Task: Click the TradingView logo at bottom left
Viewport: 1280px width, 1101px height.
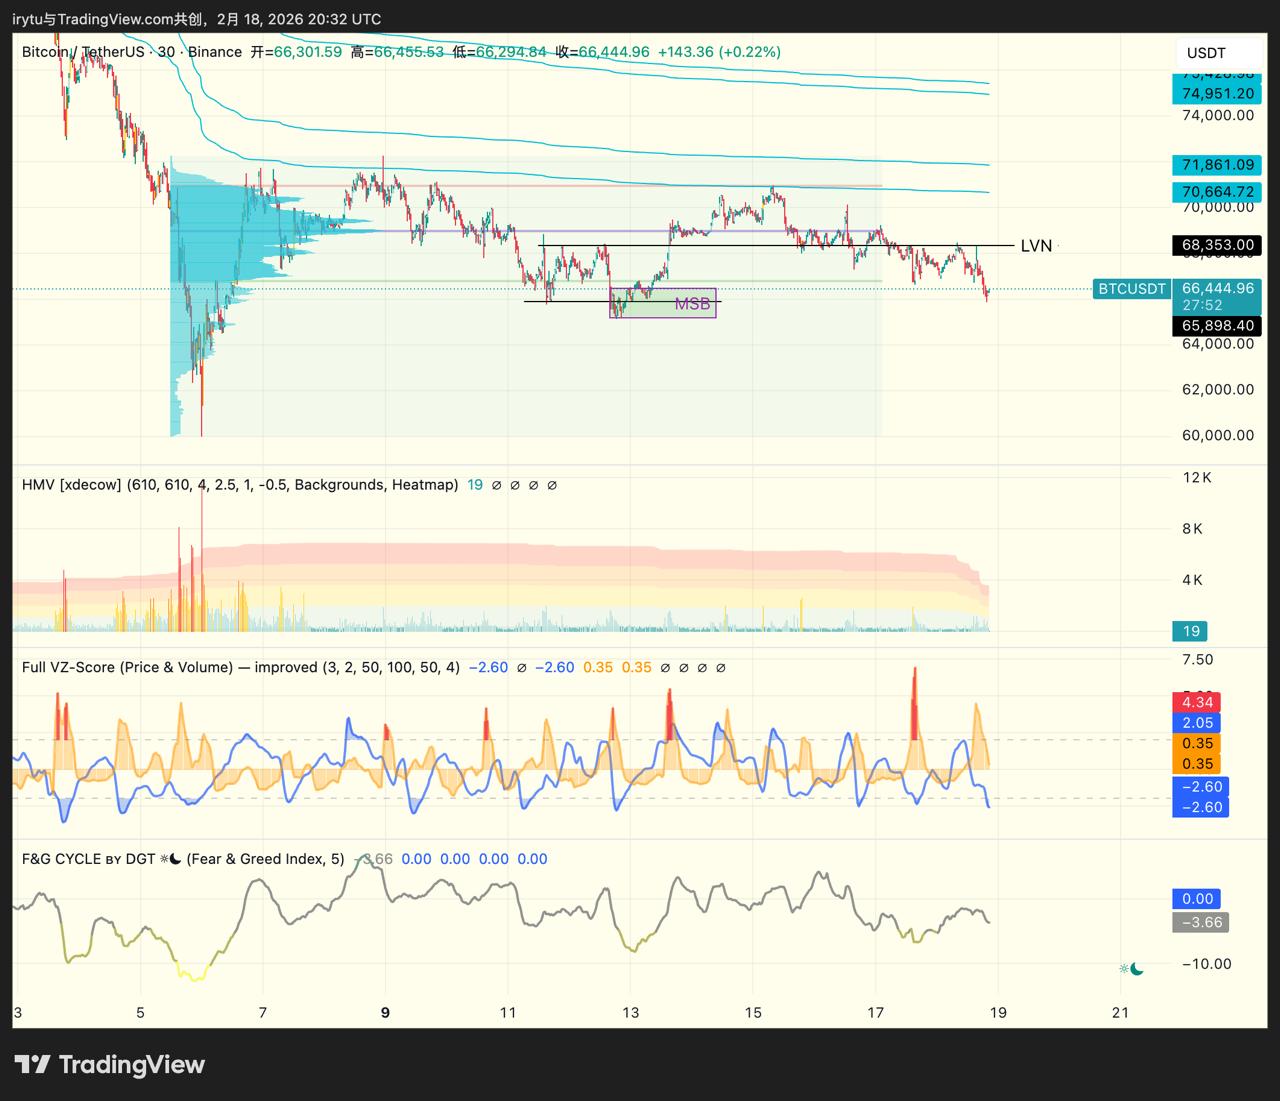Action: 109,1065
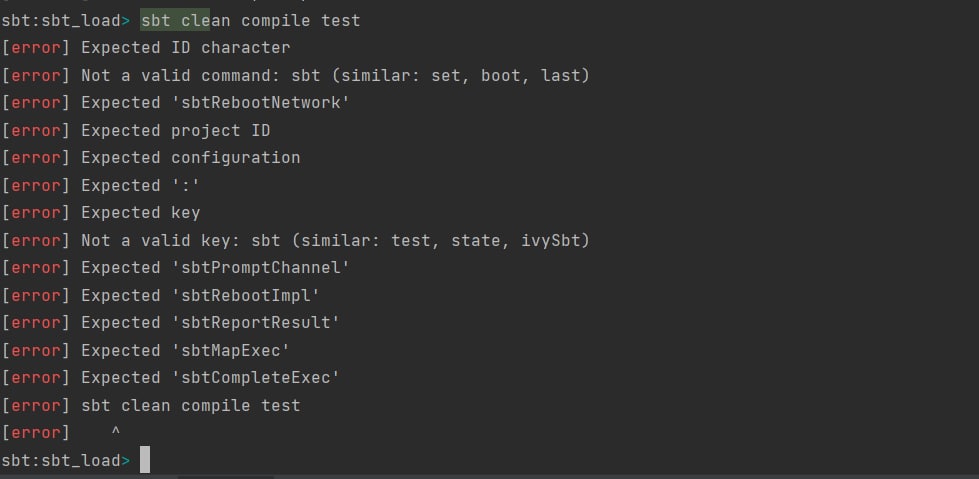The height and width of the screenshot is (479, 979).
Task: Click the word 'test' in the top command line
Action: point(341,21)
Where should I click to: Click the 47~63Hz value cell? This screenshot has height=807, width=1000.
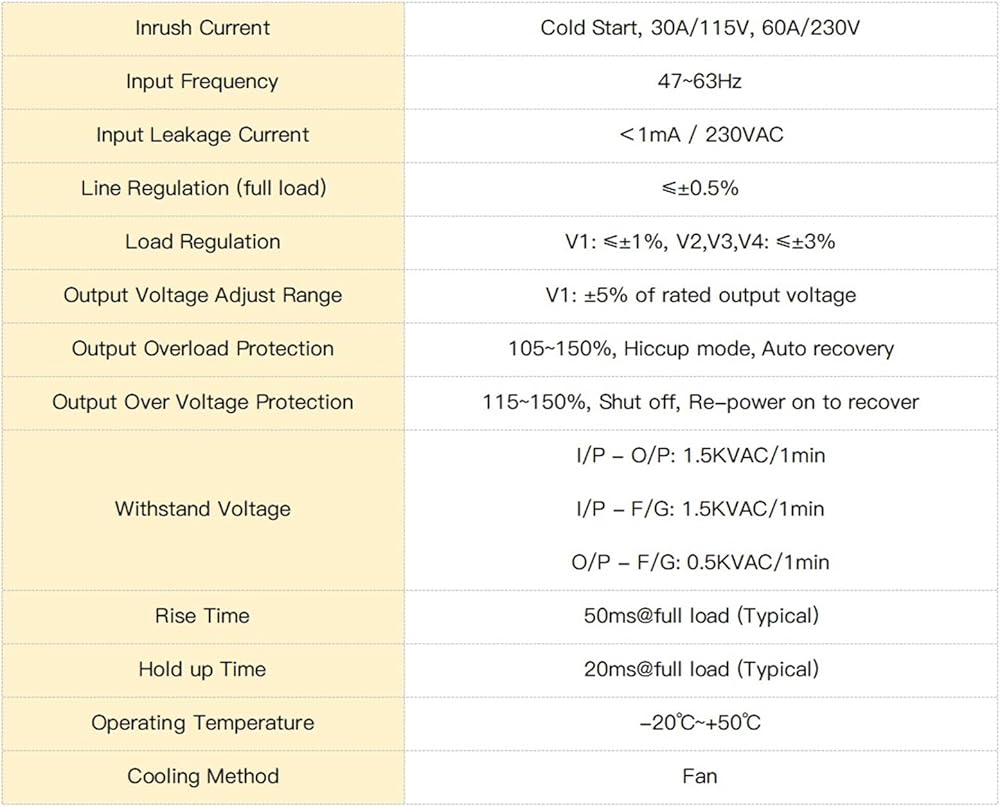[x=701, y=82]
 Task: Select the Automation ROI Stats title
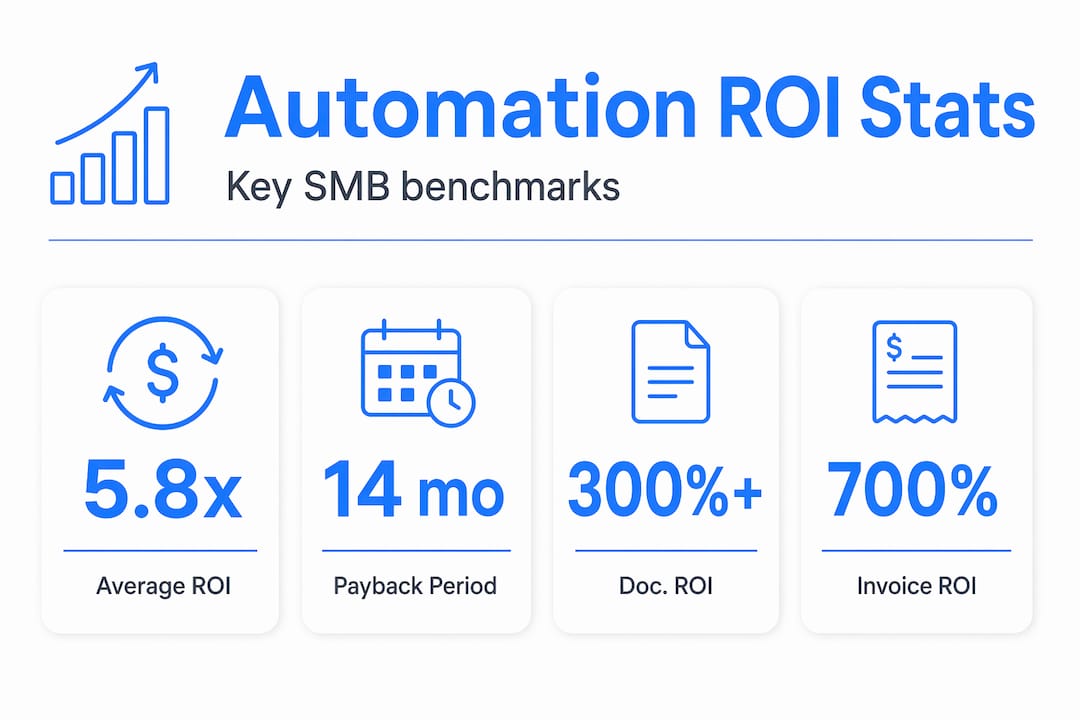coord(630,108)
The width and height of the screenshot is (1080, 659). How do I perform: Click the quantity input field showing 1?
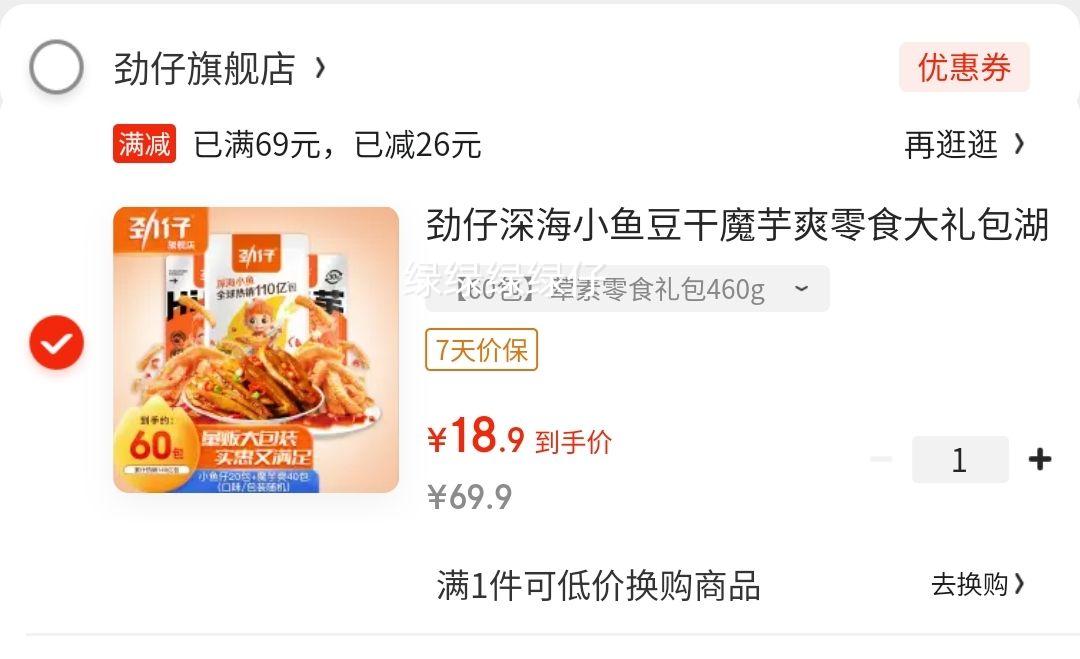(960, 459)
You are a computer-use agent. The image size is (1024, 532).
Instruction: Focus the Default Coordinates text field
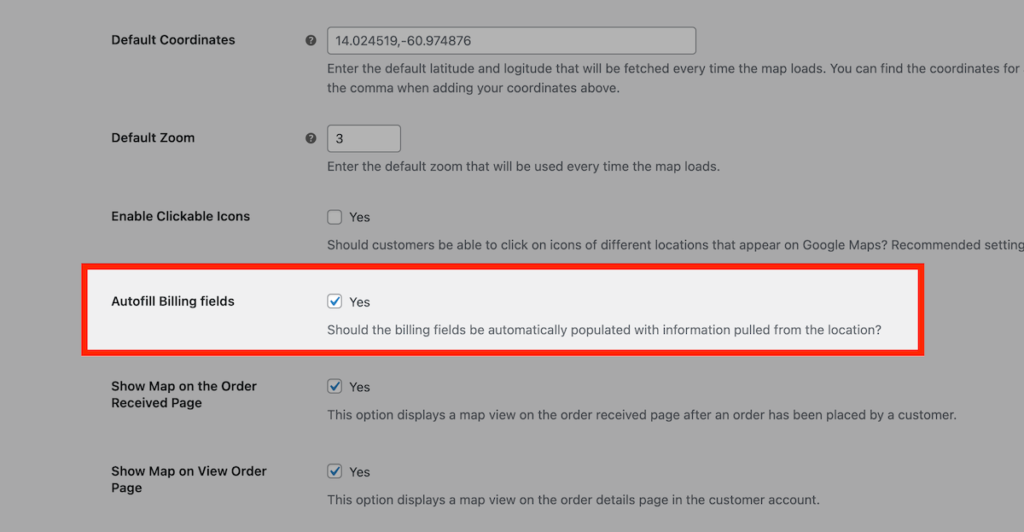pos(511,40)
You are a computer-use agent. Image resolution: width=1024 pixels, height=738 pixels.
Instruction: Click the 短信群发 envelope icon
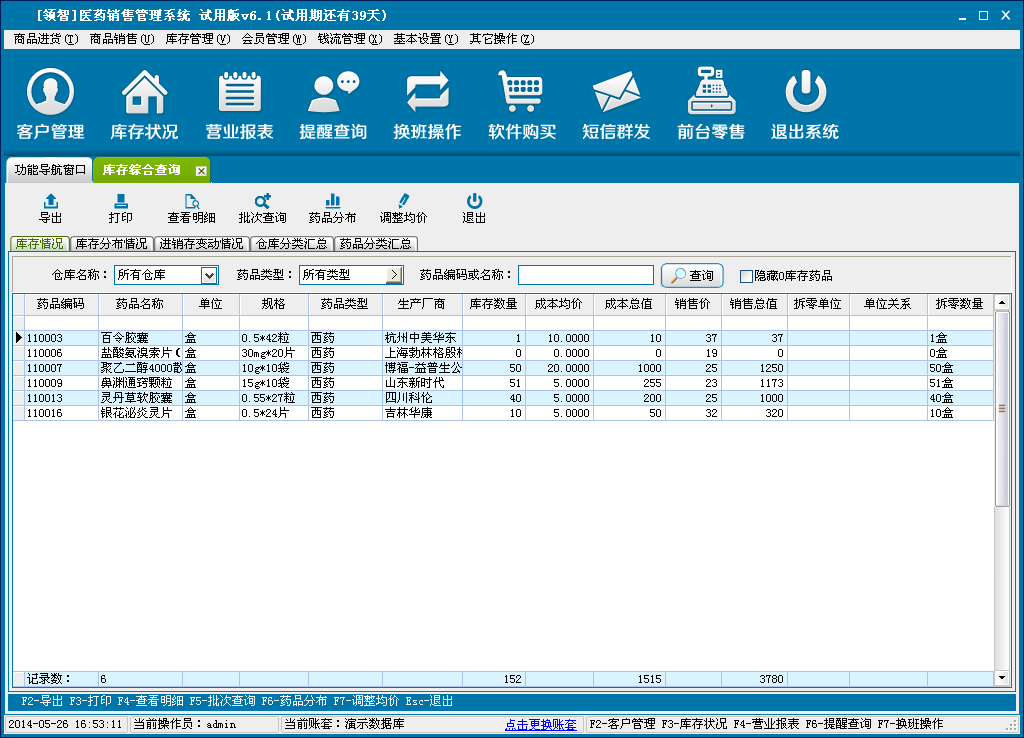click(616, 93)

══════

What you are asked to do - Leaving out the pictures, reproduce the whole listing above exactly.

Solution for this problem -
Task: Click the TradingView logo at bottom left
Viewport: 1280px width, 1101px height.
Action: 109,1065
The height and width of the screenshot is (479, 979).
Task: Click the word 'test' in the top command line
Action: point(341,21)
Where should I click to: Click the 47~63Hz value cell? This screenshot has height=807, width=1000.
[x=701, y=82]
 Task: Select the Automation ROI Stats title
coord(630,108)
The width and height of the screenshot is (1080, 659). How do I perform: Click the quantity input field showing 1?
(960, 459)
You are a computer-use agent. The image size is (1024, 532).
Instruction: Focus the Default Coordinates text field
pos(511,40)
You are a computer-use agent. Image resolution: width=1024 pixels, height=738 pixels.
Instruction: Click the 短信群发 envelope icon
click(616, 93)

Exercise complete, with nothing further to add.